MATERIAL SHOWN:
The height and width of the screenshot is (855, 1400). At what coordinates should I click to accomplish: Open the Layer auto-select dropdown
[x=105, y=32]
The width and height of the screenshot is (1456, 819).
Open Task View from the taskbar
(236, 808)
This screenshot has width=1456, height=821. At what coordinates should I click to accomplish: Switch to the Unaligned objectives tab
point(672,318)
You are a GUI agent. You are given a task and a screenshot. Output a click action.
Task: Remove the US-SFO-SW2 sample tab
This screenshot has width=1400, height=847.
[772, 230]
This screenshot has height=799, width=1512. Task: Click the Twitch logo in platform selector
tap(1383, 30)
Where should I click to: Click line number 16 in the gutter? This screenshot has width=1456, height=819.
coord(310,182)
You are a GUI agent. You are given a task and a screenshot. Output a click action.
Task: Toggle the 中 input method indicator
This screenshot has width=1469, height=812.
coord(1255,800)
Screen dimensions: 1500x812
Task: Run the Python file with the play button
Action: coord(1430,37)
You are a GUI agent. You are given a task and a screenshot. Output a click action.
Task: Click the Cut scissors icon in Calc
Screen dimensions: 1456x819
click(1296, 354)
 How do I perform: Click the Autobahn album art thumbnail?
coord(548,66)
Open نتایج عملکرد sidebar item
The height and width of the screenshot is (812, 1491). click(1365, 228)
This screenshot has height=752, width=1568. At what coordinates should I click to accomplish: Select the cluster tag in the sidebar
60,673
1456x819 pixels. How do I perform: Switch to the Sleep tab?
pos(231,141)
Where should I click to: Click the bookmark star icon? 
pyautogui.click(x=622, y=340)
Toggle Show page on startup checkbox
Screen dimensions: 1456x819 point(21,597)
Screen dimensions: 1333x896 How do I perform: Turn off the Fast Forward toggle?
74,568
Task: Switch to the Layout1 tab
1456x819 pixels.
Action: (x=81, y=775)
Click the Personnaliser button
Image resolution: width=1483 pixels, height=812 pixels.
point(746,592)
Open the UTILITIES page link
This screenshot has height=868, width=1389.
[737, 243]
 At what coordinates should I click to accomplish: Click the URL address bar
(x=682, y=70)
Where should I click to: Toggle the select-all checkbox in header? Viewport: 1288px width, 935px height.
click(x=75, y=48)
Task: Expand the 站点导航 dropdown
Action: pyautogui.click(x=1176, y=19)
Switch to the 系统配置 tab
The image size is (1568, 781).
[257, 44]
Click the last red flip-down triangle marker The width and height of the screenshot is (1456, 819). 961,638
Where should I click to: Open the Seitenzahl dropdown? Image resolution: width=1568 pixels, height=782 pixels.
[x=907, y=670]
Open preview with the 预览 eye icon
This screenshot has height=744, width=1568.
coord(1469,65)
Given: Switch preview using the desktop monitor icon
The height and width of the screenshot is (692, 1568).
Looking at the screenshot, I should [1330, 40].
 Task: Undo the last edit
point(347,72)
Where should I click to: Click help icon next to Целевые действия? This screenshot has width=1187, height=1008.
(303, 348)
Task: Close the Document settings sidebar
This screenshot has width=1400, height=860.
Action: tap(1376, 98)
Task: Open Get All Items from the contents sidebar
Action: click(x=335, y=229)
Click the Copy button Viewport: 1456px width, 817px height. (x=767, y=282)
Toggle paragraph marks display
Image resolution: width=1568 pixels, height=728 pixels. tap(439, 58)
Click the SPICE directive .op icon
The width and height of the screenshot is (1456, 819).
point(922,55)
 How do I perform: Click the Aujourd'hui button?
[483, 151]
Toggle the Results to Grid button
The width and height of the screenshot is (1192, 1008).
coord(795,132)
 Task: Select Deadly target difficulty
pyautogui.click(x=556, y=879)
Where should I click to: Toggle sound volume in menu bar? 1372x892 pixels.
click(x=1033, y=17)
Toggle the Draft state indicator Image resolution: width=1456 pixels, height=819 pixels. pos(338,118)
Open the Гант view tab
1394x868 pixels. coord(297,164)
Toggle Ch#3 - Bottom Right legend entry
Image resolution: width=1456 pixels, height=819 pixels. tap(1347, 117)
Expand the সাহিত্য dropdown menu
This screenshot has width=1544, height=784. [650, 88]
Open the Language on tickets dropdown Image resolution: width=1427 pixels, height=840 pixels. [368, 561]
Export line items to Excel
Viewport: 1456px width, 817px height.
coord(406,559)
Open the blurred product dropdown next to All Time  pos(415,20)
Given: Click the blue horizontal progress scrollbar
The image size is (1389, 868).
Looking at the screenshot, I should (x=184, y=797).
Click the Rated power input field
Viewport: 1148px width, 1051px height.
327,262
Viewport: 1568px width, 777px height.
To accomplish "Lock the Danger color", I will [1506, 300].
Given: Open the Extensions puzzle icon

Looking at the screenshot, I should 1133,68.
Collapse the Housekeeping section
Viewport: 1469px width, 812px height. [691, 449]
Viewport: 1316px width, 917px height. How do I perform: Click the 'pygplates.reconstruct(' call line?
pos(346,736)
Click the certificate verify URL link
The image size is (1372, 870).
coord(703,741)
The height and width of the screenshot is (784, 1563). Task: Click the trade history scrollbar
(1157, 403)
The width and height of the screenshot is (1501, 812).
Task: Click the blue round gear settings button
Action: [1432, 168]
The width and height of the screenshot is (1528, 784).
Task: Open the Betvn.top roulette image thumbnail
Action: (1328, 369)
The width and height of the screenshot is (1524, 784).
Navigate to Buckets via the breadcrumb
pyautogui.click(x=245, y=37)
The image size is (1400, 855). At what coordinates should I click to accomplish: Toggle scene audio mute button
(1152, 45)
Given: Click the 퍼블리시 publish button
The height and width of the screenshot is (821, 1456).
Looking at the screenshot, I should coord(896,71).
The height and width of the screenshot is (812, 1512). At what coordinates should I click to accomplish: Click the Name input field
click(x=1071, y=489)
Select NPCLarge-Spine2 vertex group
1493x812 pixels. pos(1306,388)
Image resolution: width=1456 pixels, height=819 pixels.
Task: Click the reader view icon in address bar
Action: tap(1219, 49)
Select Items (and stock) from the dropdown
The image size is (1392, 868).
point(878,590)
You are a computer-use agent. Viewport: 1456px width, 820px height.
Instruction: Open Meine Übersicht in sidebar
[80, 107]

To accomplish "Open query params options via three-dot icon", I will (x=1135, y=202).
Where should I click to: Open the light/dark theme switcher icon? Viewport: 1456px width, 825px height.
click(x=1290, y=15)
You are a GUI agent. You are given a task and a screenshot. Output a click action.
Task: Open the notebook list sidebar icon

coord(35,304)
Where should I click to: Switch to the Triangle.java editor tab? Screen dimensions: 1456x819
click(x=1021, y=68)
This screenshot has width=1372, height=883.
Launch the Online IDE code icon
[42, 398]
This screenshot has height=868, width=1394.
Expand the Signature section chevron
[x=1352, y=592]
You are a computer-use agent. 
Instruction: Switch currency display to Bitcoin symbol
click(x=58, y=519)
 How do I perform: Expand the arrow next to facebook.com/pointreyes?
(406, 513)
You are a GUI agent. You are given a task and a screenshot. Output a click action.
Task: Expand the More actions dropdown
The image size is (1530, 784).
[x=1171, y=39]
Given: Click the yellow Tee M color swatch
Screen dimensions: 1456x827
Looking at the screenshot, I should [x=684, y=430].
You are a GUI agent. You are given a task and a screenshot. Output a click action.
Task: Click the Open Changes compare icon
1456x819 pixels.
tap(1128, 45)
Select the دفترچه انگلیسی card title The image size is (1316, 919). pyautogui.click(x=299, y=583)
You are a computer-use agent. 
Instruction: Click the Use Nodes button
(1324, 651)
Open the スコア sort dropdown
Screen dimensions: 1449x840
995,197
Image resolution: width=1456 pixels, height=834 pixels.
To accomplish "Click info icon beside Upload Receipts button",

TASK INSTRUCTIONS:
The full set of records must be transcribed character for character.

EXPECTED OUTPUT:
The height and width of the screenshot is (855, 1400). At what coordinates should I click to accomplish: Open the Layer auto-select dropdown
[x=105, y=32]
The width and height of the screenshot is (1456, 819).
Open Task View from the taskbar
(236, 808)
This screenshot has width=1456, height=821. At what coordinates should I click to accomplish: Switch to the Unaligned objectives tab
point(672,318)
You are a GUI agent. You are given a task and a screenshot. Output a click action.
Task: Remove the US-SFO-SW2 sample tab
This screenshot has width=1400, height=847.
[772, 230]
This screenshot has height=799, width=1512. Task: Click the Twitch logo in platform selector
tap(1383, 30)
Where should I click to: Click line number 16 in the gutter? This screenshot has width=1456, height=819.
coord(310,182)
You are a GUI agent. You are given a task and a screenshot. Output a click action.
Task: Toggle the 中 input method indicator
This screenshot has width=1469, height=812.
coord(1255,800)
Screen dimensions: 1500x812
Task: Run the Python file with the play button
Action: coord(1430,37)
You are a GUI agent. You are given a task and a screenshot. Output a click action.
Task: Click the Cut scissors icon in Calc
Screen dimensions: 1456x819
click(1296, 354)
 How do I perform: Click the Autobahn album art thumbnail?
coord(548,66)
Open نتایج عملکرد sidebar item
The height and width of the screenshot is (812, 1491). click(1365, 228)
This screenshot has height=752, width=1568. At what coordinates should I click to accomplish: Select the cluster tag in the sidebar
60,673
1456x819 pixels. How do I perform: Switch to the Sleep tab?
pos(231,141)
Where should I click to: Click the bookmark star icon? 
pyautogui.click(x=622, y=340)
Toggle Show page on startup checkbox
Screen dimensions: 1456x819 point(21,597)
Screen dimensions: 1333x896 How do I perform: Turn off the Fast Forward toggle?
74,568
Task: Switch to the Layout1 tab
1456x819 pixels.
Action: (x=81, y=775)
Click the Personnaliser button
Image resolution: width=1483 pixels, height=812 pixels.
point(746,592)
Open the UTILITIES page link
This screenshot has height=868, width=1389.
[737, 243]
 At what coordinates should I click to accomplish: Click the URL address bar
(x=682, y=70)
Where should I click to: Toggle the select-all checkbox in header? Viewport: 1288px width, 935px height.
click(x=75, y=48)
Task: Expand the 站点导航 dropdown
Action: pyautogui.click(x=1176, y=19)
Switch to the 系统配置 tab
The image size is (1568, 781).
[257, 44]
Click the last red flip-down triangle marker The width and height of the screenshot is (1456, 819). 961,638
Where should I click to: Open the Seitenzahl dropdown? Image resolution: width=1568 pixels, height=782 pixels.
[x=907, y=670]
Open preview with the 预览 eye icon
This screenshot has height=744, width=1568.
coord(1469,65)
Given: Switch preview using the desktop monitor icon
The height and width of the screenshot is (692, 1568).
Looking at the screenshot, I should [1330, 40].
 Task: Undo the last edit
point(347,72)
Where should I click to: Click help icon next to Целевые действия? This screenshot has width=1187, height=1008.
(303, 348)
Task: Close the Document settings sidebar
This screenshot has width=1400, height=860.
Action: tap(1376, 98)
Task: Open Get All Items from the contents sidebar
Action: click(x=335, y=229)
Click the Copy button Viewport: 1456px width, 817px height. (x=767, y=282)
Toggle paragraph marks display
Image resolution: width=1568 pixels, height=728 pixels. tap(439, 58)
Click the SPICE directive .op icon
The width and height of the screenshot is (1456, 819).
point(922,55)
 How do I perform: Click the Aujourd'hui button?
[483, 151]
Toggle the Results to Grid button
The width and height of the screenshot is (1192, 1008).
coord(795,132)
 Task: Select Deadly target difficulty
pyautogui.click(x=556, y=879)
Where should I click to: Toggle sound volume in menu bar? 1372x892 pixels.
click(x=1033, y=17)
Toggle the Draft state indicator Image resolution: width=1456 pixels, height=819 pixels. pos(338,118)
Open the Гант view tab
1394x868 pixels. coord(297,164)
Toggle Ch#3 - Bottom Right legend entry
Image resolution: width=1456 pixels, height=819 pixels. tap(1347, 117)
Expand the সাহিত্য dropdown menu
This screenshot has width=1544, height=784. [650, 88]
Open the Language on tickets dropdown Image resolution: width=1427 pixels, height=840 pixels. [368, 561]
Export line items to Excel
Viewport: 1456px width, 817px height.
coord(406,559)
Open the blurred product dropdown next to All Time  pos(415,20)
Given: Click the blue horizontal progress scrollbar
The image size is (1389, 868).
Looking at the screenshot, I should (x=184, y=797).
Click the Rated power input field
Viewport: 1148px width, 1051px height.
327,262
Viewport: 1568px width, 777px height.
To accomplish "Lock the Danger color", I will [1506, 300].
Given: Open the Extensions puzzle icon

Looking at the screenshot, I should 1133,68.
Collapse the Housekeeping section
Viewport: 1469px width, 812px height. [691, 449]
Viewport: 1316px width, 917px height. How do I perform: Click the 'pygplates.reconstruct(' call line?
pos(346,736)
Click the certificate verify URL link
The image size is (1372, 870).
coord(703,741)
The height and width of the screenshot is (784, 1563). Task: Click the trade history scrollbar
(1157, 403)
The width and height of the screenshot is (1501, 812).
Task: Click the blue round gear settings button
Action: [1432, 168]
The width and height of the screenshot is (1528, 784).
Task: Open the Betvn.top roulette image thumbnail
Action: (1328, 369)
The width and height of the screenshot is (1524, 784).
Navigate to Buckets via the breadcrumb
pyautogui.click(x=245, y=37)
The image size is (1400, 855). At what coordinates should I click to accomplish: Toggle scene audio mute button
(1152, 45)
Given: Click the 퍼블리시 publish button
The height and width of the screenshot is (821, 1456).
Looking at the screenshot, I should coord(896,71).
The height and width of the screenshot is (812, 1512). At what coordinates should I click to accomplish: Click the Name input field
click(x=1071, y=489)
Select NPCLarge-Spine2 vertex group
1493x812 pixels. pos(1306,388)
Image resolution: width=1456 pixels, height=819 pixels.
Task: Click the reader view icon in address bar
Action: tap(1219, 49)
Select Items (and stock) from the dropdown
The image size is (1392, 868).
point(878,590)
You are a computer-use agent. Viewport: 1456px width, 820px height.
Instruction: Open Meine Übersicht in sidebar
[80, 107]

To accomplish "Open query params options via three-dot icon", I will (x=1135, y=202).
Where should I click to: Open the light/dark theme switcher icon? Viewport: 1456px width, 825px height.
click(x=1290, y=15)
You are a GUI agent. You are given a task and a screenshot. Output a click action.
Task: Open the notebook list sidebar icon

coord(35,304)
Where should I click to: Switch to the Triangle.java editor tab? Screen dimensions: 1456x819
click(x=1021, y=68)
This screenshot has width=1372, height=883.
Launch the Online IDE code icon
[42, 398]
This screenshot has height=868, width=1394.
Expand the Signature section chevron
[x=1352, y=592]
You are a computer-use agent. 
Instruction: Switch currency display to Bitcoin symbol
click(x=58, y=519)
 How do I perform: Expand the arrow next to facebook.com/pointreyes?
(406, 513)
You are a GUI agent. You are given a task and a screenshot. Output a click action.
Task: Expand the More actions dropdown
The image size is (1530, 784).
[x=1171, y=39]
Given: Click the yellow Tee M color swatch
Screen dimensions: 1456x827
Looking at the screenshot, I should [x=684, y=430].
You are a GUI agent. You are given a task and a screenshot. Output a click action.
Task: Click the Open Changes compare icon
1456x819 pixels.
tap(1128, 45)
Select the دفترچه انگلیسی card title The image size is (1316, 919). pyautogui.click(x=299, y=583)
You are a computer-use agent. 
Instruction: Click the Use Nodes button
(1324, 651)
Open the スコア sort dropdown
Screen dimensions: 1449x840
995,197
Image resolution: width=1456 pixels, height=834 pixels.
To accomplish "Click info icon beside Upload Receipts button",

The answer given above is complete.